Starting with the first line and ending with the one that holds "Viewport: 1567px width, 881px height.", retype the entries exactly.

Extracted records START

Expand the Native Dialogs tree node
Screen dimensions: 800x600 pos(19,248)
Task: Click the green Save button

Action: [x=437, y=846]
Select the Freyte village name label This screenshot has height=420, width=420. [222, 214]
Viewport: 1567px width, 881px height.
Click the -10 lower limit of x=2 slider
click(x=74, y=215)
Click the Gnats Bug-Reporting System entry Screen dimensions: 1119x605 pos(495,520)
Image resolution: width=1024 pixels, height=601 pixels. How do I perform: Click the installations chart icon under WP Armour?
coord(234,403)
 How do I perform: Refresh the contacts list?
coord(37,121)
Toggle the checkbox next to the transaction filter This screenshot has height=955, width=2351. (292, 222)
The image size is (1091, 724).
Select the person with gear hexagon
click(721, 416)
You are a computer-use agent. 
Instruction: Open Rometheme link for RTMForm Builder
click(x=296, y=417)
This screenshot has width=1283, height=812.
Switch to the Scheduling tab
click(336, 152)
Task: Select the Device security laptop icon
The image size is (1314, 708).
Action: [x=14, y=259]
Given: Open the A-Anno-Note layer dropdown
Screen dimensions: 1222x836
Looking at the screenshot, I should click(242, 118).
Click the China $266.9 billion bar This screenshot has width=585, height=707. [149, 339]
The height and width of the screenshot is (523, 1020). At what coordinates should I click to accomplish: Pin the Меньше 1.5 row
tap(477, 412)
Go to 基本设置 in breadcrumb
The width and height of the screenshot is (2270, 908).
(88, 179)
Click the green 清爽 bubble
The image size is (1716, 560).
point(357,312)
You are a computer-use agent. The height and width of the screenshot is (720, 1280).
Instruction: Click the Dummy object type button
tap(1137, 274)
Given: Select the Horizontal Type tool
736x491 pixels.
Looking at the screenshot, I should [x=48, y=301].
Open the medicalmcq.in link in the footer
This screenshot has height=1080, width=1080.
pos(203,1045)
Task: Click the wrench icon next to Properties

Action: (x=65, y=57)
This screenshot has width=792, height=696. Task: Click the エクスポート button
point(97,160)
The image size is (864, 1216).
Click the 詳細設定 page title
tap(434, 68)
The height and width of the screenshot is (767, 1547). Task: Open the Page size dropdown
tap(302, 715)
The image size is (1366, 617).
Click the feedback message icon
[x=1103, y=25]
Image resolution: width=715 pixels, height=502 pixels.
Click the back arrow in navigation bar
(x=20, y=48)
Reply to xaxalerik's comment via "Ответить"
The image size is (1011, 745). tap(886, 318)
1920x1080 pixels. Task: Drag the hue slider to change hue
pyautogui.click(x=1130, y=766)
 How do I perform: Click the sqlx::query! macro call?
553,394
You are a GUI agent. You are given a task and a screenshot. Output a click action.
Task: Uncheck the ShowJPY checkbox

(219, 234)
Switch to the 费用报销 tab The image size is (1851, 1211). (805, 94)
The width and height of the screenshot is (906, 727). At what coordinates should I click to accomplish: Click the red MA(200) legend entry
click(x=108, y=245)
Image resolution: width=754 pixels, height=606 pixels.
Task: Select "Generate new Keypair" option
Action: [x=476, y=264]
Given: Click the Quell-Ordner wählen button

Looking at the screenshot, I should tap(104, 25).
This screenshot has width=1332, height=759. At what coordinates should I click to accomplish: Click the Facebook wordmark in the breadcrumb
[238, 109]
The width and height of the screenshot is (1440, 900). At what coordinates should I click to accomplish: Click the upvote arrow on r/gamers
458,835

Extracted records END

• [Answer to this task]:
Expand the Native Dialogs tree node
Screen dimensions: 800x600 pos(19,248)
Task: Click the green Save button

Action: [x=437, y=846]
Select the Freyte village name label This screenshot has height=420, width=420. [222, 214]
Viewport: 1567px width, 881px height.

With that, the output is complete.